Finding itself with a less-than-desirable cash position, ViroLogic Inc. on Friday said it would raise $10 million through new investments and conserve funds on hand through a 20 percent staff reduction.

In its third-quarter report released the same day, the South San Francisco-based firm said that as of Sept. 30 it had $6.2 million in cash, restricted cash and short-term investments. Based on a historical burn rate of about $6 million per quarter, the company was not finding much wiggle room as the calendar year drew to a close, though ViroLogic said it expected an additional $1 million from a lease payment.

But its most significant cash infusion is coming from external investment on multiple fronts. ViroLogic reported both a private placement of preferred stock and a deal with Pfizer Inc. that includes an investment from the pharmaceutical giant.

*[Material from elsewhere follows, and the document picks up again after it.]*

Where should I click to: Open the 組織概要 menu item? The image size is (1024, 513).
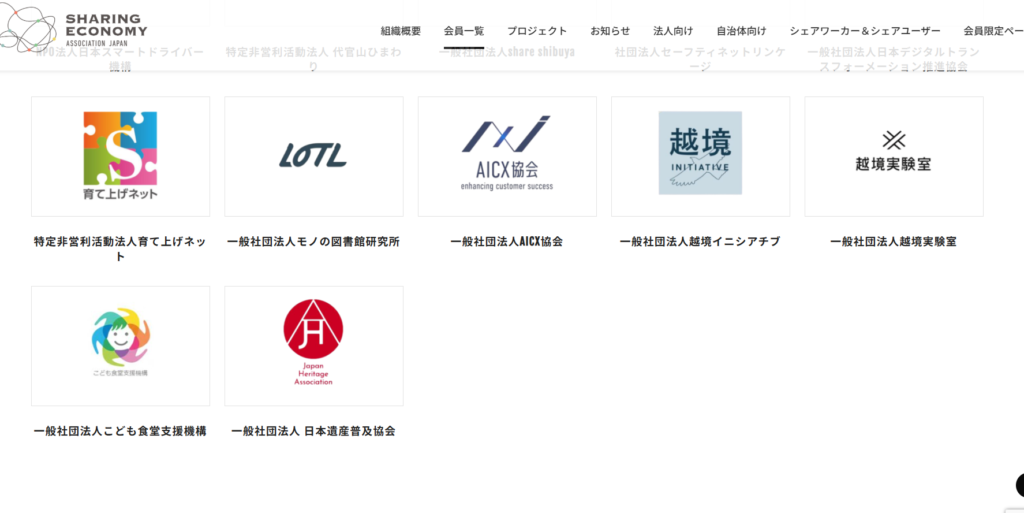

When asked if the company felt a sense of urgency to locate funding to continue operations, ViroLogic Chief Financial Officer Karen Wilson told BioWorld Today, "Certainly. We had projected money through the end of the year, but needed some additional funding."

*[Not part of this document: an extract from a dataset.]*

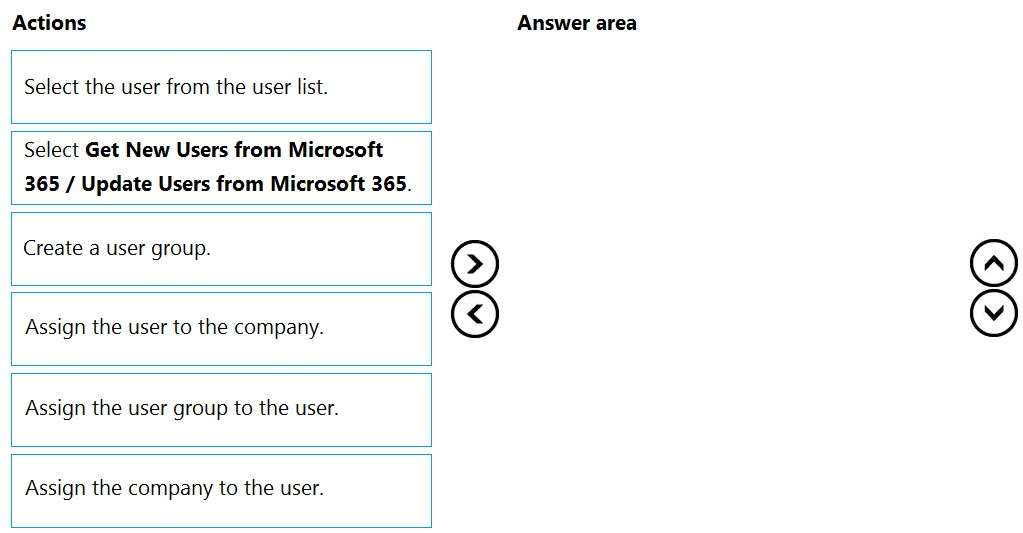Click the non-bold word 'Select' before Get New Users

But raising such funds comes at the cost of diluting ViroLogic's stock, of which 24.7 million shares were outstanding prior to the private placement.

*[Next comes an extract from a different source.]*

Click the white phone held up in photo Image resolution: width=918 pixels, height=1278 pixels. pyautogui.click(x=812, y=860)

Its private financing agreement is expected to raise $7 million through the sale of newly issued shares of 8 percent convertible preferred stock to a group of unnamed investors. The preferred stock will be convertible into common stock at a premium to the current market price - its shares (NASDAQ:VLGC) on Friday climbed 11 cents to close at $1.328. The purchasers also will receive warrants to purchase a total of 4.4 million shares of common stock at a price based on a five-day trading average.

Wilson declined to disclose the premium rate, though she said such information would be available in a forthcoming Form 8-K filing. In connection with the private placement closing, the viral disease treatment developer said it plans to exchange its Series B preferred stock for short-term convertible debt, which would automatically convert into the new preferred stock.

ViroLogic said it plans to use proceeds from the private financing, expected to close by Tuesday, to support ongoing commercial activities and for general administrative expenses, capital expenditures and working capital.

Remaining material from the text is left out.